All animal experiments were performed in strict accordance with the UK 1986 Animals Scientific Procedures Act (including approval by the Babraham Institute Animal Welfare and Ethics Committee) and during them the animals were housed inside in individual pens and able to see and communicate with each other. Food and water were available ad libitum. Post-surgery all animals received both post-operative analgesia treatment to minimise discomfort and antibiotic treatment to prevent any possibility of infection.

Electrophysiological recordings and analyses of local field potentials (LFPs) and multiunit activity (MUA) in IT

Surgical preparation

Following initial behavioral training sheep were surgically implanted under general anesthesia (fluothane) and full aseptic conditions with either unilateral (one animal) or bilateral planar 64-electrode (for configuration see Additional file 1, Figure S6A) arrays (epoxylite coated, etched, tungsten wires with 250 μm spacing - total array area ~2 mm × 2 mm, electrode impedance ~0.2 MΩ, tip diameter ~ 1 μm, tip exposure length ~100 um) aimed at the IT. The electrode lengths varied by ~1 mm and so this combined with the tip exposure electrodes would have been recording activity across all cortical layers. Holes (0.7 cm diameter) were trephined in the skull and the dura beneath cut and reflected. Electrode arrays were placed 18-20 mm lateral to the midline, 35 mm posterior to the tip of the frontal pole and at a depth of 20-22 mm from the brain surface using a stereotaxic micromanipulator. Electrode depths and placements were calculated with reference to X-rays, as previously described [42]. They were fixed in place with dental acrylic and stainless-steel screws attached to the skull. Two of these screws acted as reference electrodes, one for each array. Electrodes were connected to 34 pin female plugs (2 per array) also cemented in place on top of the skull.

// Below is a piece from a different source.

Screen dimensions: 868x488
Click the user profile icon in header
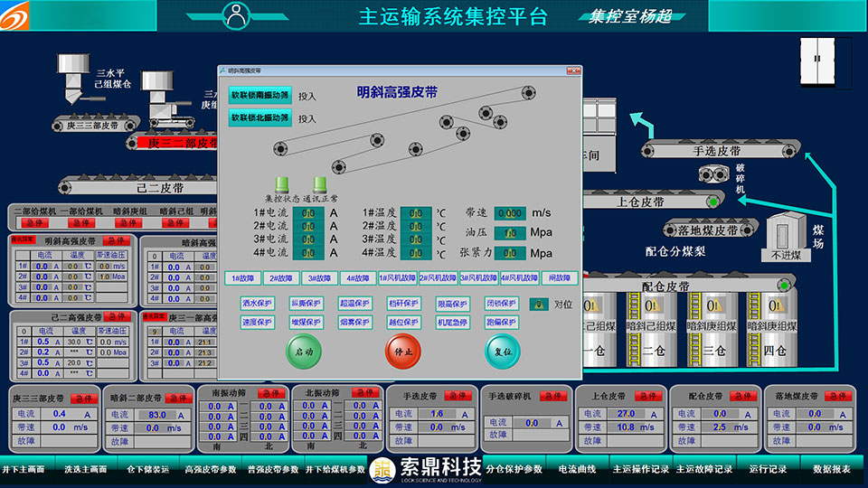pos(237,15)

LFP and MUA recording protocols

Starting 3 weeks after surgery the electrodes were connected via male plugs and ribbon cables to a 128 channel electrophysiological recording system (Cerebus 128 Data Acquisition System - Blackrock Microsystems, USA) and recordings made during performance of the different face and non-face pair operant discrimination tasks. This system allowed simultaneous recordings of both neuronal spike and local event-related (LFP) activity from each electrode. Typically, individual recording sessions lasted around 30 min and animals were presented with 2-6 blocks of 20-40 trials. There was at least a week between individual recording sessions in each animal.

The LFPs were sampled at 2 kHz and MUA spikes at 30 kHz (bandpass 0.3 Hz - 7.5KHz) and digitized for storage from ~3 seconds prior to the stimulus onset to ~3 seconds after the stimulus onset (stimulus durations were generally 1-3 s). Neural recordings from our data acquisition system consisted of two distinct large raw data files, one for the LFP and the other for the MUA. We used custom Spike 2 (Cambridge Electronic Design, Cambridge, UK) scripts to translate these into text files arranged either by trial or electrode prior to further analysis.

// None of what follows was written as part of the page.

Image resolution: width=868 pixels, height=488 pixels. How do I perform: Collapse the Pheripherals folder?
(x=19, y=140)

LFP data contaminated with noise artefacts, such as from animal chewing food, were excluded as were LFPs with unexpectedly high power. For LFPs, data were analyzed during a period of 1 second before and 1 second after stimulus onset. Trend was removed before spectral analysis. Any trials having more than 5 points outside the mean ± 5 standard deviation range were discarded before the analysis. The LFPs and MUA responses were all aligned to the onset of the visual stimuli. All analyses were carried out using custom written routines in Matlab (The Mathworks Inc, Natick, MA). Use of custom spike-sorting software revealed that 1-4 single neurons were contributing to the MUA at each electrode [43].

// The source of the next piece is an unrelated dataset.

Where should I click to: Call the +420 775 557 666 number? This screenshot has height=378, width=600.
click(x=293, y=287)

At the end of the experiments animals were euthanized with an intravenous injection of sodium pentobarbitone and the brains removed for subsequent histological confirmation of X-rays that array placements were within the IT cortex region. The general region where electrodes were located within the IT of these animals is also shown in [39].

Time dependent spectrum analysis

To extract spectral content relating to time, we used a wavelet transform to disclose the time-dependent spectrum of the LFP data. The wavelet transform convolves the LFPx(t) with a mother wavelet ψ(t) [44]:

Here we use Morlet wavelet f0 = 0.849 defined as:

where f0 is the central frequency of the wavelet. If the choice of f0 is appropriate the second term in the bracket, which is known as the correction term, becomes negligible, thus giving a simple Morlet wavelet:

This expression shows that Morlet wavelet is a complex sine wave within a Gaussian envelope. The Fourier transform of the Morlet wavelet is:

which has the form of a Gaussian function centred at f0, where f0 determines the wave numbers within the envelope. Here f0 = 0.849 (around 5.3 wave numbers) and this gives a real part where the peaks next to the central peak are half its amplitude.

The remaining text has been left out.